Mais le projet est ensuite rebaptisé "Kanata - Episode 1 - la Controverse", le Théâtre du Soleil ne voulant pas "céder aux tentatives d'intimidation idéologique".

Les deux metteurs en scène ont refusé de modifier la distribution et affirment avoir dès le départ consulté des spécialistes.

- "Version hollywoodienne"? -

Or ceux-là mêmes, dont Mme Kane, ont senti qu'ils étaient ignorés.

"C'est décevant.

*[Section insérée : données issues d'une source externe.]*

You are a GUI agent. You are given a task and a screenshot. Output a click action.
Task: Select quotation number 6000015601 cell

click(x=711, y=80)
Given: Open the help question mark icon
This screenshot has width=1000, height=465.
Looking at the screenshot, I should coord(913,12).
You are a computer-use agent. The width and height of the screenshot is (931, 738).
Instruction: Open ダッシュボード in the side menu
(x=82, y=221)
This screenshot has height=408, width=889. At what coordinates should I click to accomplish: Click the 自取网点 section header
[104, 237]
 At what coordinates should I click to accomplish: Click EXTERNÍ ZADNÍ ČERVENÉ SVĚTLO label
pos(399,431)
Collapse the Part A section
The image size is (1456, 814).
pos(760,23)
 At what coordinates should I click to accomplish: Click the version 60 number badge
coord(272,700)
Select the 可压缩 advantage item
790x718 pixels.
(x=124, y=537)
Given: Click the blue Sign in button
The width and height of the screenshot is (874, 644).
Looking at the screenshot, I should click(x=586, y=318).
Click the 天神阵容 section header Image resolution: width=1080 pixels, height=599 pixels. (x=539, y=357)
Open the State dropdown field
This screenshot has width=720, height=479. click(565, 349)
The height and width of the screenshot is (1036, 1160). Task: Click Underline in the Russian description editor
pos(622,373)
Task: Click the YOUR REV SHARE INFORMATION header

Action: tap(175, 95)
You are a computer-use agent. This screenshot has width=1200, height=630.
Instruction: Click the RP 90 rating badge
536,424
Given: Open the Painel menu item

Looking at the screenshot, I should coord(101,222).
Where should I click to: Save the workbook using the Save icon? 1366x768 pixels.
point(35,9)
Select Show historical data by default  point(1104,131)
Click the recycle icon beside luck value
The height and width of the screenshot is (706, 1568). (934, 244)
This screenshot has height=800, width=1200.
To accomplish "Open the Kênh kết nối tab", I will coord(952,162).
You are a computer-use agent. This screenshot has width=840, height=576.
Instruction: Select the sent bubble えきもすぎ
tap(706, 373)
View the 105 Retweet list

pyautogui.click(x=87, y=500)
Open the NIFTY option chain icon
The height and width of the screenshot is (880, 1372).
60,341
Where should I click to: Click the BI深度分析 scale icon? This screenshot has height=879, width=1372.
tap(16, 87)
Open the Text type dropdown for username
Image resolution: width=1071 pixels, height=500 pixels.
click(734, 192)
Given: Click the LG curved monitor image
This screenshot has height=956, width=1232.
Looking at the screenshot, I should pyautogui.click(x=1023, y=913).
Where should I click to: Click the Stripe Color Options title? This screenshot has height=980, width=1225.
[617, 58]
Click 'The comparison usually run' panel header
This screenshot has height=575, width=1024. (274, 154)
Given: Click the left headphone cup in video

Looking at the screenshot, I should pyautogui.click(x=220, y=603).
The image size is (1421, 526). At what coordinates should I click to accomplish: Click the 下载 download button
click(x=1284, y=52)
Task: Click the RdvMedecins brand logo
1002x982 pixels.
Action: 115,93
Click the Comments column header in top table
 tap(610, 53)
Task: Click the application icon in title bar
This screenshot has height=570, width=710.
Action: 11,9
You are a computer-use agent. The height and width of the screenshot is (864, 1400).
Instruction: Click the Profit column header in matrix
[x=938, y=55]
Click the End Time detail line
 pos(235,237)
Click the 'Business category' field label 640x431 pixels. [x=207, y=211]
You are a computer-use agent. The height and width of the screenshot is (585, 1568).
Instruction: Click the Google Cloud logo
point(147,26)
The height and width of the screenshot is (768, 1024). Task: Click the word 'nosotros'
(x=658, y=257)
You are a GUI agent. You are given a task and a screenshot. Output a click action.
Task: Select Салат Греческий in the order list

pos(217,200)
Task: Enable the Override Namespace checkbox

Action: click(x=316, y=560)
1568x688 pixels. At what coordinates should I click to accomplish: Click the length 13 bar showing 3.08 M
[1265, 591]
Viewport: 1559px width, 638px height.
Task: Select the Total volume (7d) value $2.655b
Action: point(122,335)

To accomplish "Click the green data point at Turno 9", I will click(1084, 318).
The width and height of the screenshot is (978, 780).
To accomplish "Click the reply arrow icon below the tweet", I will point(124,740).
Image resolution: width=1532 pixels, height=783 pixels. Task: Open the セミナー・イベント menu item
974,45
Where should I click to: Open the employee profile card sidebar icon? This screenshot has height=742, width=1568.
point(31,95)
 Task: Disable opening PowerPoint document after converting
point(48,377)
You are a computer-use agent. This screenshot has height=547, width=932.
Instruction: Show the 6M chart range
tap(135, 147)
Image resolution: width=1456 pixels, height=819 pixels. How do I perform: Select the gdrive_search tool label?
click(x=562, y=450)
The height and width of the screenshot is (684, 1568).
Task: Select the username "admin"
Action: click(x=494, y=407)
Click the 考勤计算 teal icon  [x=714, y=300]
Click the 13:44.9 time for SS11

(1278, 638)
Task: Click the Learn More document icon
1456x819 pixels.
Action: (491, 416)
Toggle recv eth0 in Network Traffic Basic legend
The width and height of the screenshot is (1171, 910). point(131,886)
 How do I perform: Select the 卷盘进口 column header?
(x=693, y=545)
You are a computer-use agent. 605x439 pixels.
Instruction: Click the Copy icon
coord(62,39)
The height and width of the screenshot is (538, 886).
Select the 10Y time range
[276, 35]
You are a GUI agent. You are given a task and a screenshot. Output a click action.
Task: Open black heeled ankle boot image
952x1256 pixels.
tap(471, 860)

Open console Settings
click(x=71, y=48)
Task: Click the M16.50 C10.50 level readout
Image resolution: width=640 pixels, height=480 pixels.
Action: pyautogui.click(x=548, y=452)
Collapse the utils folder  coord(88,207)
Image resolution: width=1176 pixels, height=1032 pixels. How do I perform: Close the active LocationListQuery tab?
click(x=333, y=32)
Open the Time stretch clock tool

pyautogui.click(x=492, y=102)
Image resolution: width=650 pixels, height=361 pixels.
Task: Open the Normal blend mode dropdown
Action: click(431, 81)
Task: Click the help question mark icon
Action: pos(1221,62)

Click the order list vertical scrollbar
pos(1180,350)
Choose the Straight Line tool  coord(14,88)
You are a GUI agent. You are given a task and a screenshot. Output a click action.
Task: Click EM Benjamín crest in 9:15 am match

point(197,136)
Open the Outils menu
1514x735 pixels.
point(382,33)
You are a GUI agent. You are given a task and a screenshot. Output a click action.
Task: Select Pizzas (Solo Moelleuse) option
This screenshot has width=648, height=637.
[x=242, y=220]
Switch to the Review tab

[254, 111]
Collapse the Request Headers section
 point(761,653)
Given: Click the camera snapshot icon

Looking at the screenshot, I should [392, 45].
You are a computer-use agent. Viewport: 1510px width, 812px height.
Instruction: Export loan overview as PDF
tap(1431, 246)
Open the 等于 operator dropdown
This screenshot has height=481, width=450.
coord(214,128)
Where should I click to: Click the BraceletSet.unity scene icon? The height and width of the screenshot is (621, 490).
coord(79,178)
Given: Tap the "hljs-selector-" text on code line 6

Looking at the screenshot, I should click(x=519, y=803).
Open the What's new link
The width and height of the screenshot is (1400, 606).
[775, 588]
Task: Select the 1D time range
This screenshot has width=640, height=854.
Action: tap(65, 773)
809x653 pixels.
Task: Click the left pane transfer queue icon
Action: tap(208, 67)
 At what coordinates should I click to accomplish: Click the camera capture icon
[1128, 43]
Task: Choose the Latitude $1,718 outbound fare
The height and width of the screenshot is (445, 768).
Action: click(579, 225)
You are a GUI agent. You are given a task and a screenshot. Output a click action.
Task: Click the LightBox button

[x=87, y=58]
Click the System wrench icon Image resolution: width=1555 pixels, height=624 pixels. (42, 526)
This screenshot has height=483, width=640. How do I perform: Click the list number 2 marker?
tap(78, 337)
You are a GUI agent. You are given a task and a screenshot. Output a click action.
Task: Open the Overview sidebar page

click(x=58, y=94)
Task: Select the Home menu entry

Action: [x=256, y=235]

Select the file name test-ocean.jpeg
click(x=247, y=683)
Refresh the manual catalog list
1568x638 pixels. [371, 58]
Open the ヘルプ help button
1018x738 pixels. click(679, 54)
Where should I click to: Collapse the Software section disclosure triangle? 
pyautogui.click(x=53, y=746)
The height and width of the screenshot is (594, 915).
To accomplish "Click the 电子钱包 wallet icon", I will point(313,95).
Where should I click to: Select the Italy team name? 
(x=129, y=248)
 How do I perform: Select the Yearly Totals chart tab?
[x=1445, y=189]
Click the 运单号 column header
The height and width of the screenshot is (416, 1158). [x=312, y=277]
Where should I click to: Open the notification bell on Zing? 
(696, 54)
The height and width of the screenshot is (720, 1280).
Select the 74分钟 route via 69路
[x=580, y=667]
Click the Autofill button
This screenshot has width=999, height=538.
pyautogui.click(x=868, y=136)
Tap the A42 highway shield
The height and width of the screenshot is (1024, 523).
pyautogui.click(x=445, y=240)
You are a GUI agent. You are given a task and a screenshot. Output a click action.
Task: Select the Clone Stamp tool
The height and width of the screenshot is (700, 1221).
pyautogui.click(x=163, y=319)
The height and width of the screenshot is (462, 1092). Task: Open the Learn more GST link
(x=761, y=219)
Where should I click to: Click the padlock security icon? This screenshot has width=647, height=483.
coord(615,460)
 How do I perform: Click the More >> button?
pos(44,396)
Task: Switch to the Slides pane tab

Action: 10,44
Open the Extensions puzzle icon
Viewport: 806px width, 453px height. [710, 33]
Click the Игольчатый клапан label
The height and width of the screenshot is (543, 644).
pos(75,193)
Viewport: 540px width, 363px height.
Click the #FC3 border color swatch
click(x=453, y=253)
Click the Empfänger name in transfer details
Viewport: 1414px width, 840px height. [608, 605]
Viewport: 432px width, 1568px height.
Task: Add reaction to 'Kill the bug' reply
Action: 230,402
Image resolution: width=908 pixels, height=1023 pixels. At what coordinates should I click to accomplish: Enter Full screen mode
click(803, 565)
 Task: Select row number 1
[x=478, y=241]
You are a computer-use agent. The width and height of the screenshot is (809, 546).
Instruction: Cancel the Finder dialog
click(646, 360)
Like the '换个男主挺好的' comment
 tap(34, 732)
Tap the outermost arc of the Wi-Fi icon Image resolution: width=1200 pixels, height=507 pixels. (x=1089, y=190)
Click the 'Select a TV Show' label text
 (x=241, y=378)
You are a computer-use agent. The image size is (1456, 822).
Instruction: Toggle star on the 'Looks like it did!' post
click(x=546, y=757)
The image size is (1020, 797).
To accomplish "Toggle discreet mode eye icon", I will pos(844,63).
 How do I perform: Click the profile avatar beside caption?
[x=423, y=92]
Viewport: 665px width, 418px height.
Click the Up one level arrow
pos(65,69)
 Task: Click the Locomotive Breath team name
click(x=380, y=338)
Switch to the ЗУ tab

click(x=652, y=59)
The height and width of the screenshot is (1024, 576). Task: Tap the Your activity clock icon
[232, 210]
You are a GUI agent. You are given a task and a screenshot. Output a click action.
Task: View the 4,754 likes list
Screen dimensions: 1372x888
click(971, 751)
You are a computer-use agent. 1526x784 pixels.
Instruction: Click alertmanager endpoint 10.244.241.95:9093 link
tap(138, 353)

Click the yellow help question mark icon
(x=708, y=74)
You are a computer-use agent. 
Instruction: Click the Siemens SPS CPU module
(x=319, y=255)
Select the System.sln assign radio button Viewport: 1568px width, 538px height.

Cet homme (Lepage) qui était un visionnaire... comment ose-t-il refuser d'écouter ces mêmes voix qu'il dit vouloir représenter?", s'indigne-t-elle.

La classe politique, des intellectuels et des artistes avaient crié à la censure de l'art.

"Nous n'avons jamais dit +nous allons vous empêcher de faire votre pièce+", assure à l'AFP Nakuset, directrice générale du Foyer pour femmes autochtones de Montréal, qui fait partie de la vingtaine de personnalités qui se sont réunies avec Lepage en été.

"On a dit que +si vous nous écoutez, ça ne la rendrait que meilleure+", ajoute cette femme Cri.

Mais d'après elle, l'attitude de Lepage était "+venez voir ma pièce et si vous n'aimez pas, vous pouvez alors vous plaindre".

Ariane Mnouchkine, connue pour sa troupe cosmopolite, avait affirmé à Télérama que les cultures n'étaient "les propriétés de personne".

"Si +Nous, juifs+, si +nous, noirs+, on commence à entrer dans ces schémas-là, par légitime amertume, on va reproduire et d'une façon aussi irrémédiable des souffrances folles, absurdes", avait-elle aussi confié au quotidien canadien "Le Devoir".

Mais la hantise des autochtones, ce sont les stéréotypes, alors que leur histoire est encore méconnue.

Nakuset affirme que les photos de promotion montraient des costumes "sortis tout droit d'un magasin de Halloween", et la pièce pourrait être "une version très hollywoodienne des Indiens en peau de daim et dans des tipis".